Critical iPhone Security Alert: Update Now to Protect Against Pegasus Spyware

Politics, News Sept. 10, 2023, 3:12 p.m.

Apple urgently released a security update for iOS 16.6 due to a zero-click vulnerability that allowed Pegasus spyware infiltration. Users must update their iPhones immediately to safeguard against potential threats.

Attention iPhone users: Immediate action is required if your device is currently running the latest iOS version 16.6. Apple has just issued a critical security update in response to a zero-click vulnerability that allowed the notorious NSO Group's Pegasus spyware to infiltrate iPhones without any user interaction. This exploit poses a severe threat as Pegasus spyware can clandestinely track your location, eavesdrop on your calls, intercept messages, and gain access to your device's camera and microphone. To safeguard your iPhone, it is imperative to download and install the latest update without delay.

The zero-click vulnerability was first unearthed by the University of Toronto's Citizen Lab, which promptly alerted Apple and provided detailed insights into the issue in a blog post aimed at assisting iPhone users. While Apple's security update announcement lacked specific details, it did acknowledge the pivotal role played by Citizen Lab in identifying and addressing the vulnerability.

Citizen Lab stumbled upon this alarming security flaw when examining an iPhone belonging to an individual affiliated with a Washington D.C.-based civil society organization. This organization was certain that the vulnerability was being exploited to deploy NSO Group's Pegasus spyware. What makes this exploit particularly menacing is its capability to infiltrate iPhones running iOS 16.6 "without any interaction from the victim," hence the term "zero-click vulnerability." Citizen Lab elucidates that the malicious attack involved the dissemination of PassKit attachments containing malicious images sent from the attacker's iMessage account to various targets.

While Citizen Lab promises a more comprehensive discussion on this specific exploit chain, dubbed BLASTPASS, in the future, it is imperative not to delay the crucial step of updating your device.

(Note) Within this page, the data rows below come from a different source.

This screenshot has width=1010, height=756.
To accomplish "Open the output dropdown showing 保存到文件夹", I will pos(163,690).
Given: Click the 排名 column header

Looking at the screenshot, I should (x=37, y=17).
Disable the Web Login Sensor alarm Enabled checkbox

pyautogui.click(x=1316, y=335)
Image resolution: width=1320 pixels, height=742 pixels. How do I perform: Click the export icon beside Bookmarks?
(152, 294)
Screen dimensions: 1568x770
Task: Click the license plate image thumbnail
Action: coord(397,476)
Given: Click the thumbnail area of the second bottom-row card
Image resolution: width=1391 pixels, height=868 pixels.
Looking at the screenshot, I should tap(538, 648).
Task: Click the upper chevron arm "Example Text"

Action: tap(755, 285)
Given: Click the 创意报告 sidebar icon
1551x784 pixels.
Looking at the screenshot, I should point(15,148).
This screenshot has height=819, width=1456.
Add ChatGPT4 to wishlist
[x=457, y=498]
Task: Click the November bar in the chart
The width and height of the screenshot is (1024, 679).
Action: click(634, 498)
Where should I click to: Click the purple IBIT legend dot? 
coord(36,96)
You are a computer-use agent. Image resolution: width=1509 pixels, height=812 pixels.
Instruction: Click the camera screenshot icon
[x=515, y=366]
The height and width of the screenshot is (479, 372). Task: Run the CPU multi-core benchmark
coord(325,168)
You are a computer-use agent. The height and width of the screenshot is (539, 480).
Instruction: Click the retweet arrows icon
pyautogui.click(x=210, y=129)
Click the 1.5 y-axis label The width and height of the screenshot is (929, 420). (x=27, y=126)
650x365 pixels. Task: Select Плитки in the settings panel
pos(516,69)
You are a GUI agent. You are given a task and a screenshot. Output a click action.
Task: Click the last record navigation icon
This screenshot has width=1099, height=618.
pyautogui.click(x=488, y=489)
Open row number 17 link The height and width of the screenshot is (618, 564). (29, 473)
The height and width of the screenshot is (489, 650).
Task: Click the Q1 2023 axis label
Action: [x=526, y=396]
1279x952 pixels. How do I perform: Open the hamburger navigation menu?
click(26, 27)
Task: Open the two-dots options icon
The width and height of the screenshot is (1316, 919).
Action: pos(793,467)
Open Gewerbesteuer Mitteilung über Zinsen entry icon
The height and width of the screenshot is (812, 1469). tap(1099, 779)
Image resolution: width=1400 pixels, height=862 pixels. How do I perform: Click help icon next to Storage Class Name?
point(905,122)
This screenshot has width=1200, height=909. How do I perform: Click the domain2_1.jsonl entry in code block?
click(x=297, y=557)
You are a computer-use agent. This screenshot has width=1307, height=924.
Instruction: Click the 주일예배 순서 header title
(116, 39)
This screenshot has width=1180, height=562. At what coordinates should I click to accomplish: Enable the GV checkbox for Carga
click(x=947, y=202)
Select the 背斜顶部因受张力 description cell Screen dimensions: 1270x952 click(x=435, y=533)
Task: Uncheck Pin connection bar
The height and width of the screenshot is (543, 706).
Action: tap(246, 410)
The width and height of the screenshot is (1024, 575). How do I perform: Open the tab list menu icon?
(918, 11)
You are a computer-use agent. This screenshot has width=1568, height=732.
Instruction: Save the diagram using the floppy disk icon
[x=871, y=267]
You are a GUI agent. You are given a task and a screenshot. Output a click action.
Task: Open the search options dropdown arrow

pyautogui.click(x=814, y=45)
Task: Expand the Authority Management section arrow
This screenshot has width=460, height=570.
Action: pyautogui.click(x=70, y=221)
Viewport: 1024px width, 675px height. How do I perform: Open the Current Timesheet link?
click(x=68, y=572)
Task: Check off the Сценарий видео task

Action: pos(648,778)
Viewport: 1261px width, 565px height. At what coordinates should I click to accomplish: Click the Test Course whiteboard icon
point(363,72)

The urgency lies in the fact that iPhones running iOS 16.6 are currently exposed to this threat, and the only effective defense is immediate updating.

For those who believe they may be at higher risk due to their profession or role, Citizen Lab recommends enabling Lockdown Mode on your iPhone. According to the organization, "We believe, and Apple’s Security Engineering and Architecture team has confirmed to us, that Lockdown Mode blocks this particular attack." Even if your occupation doesn't entail a high-risk profile, it's a prudent measure to enable Lockdown Mode for enhanced security.

While updating your iPhone and enabling Lockdown Mode should be your foremost priorities, you can further fortify your device's security by conducting an emergency safety check. This check helps sever connections with unauthorized apps and individuals, providing an added layer of protection.

In light of this critical security news concerning iOS 16, the anticipation for iOS 17's forthcoming security features, announced during Apple's September 2023 event, becomes even more heightened. Stay vigilant and proactive in safeguarding your iPhone to ensure your digital privacy and security are preserved.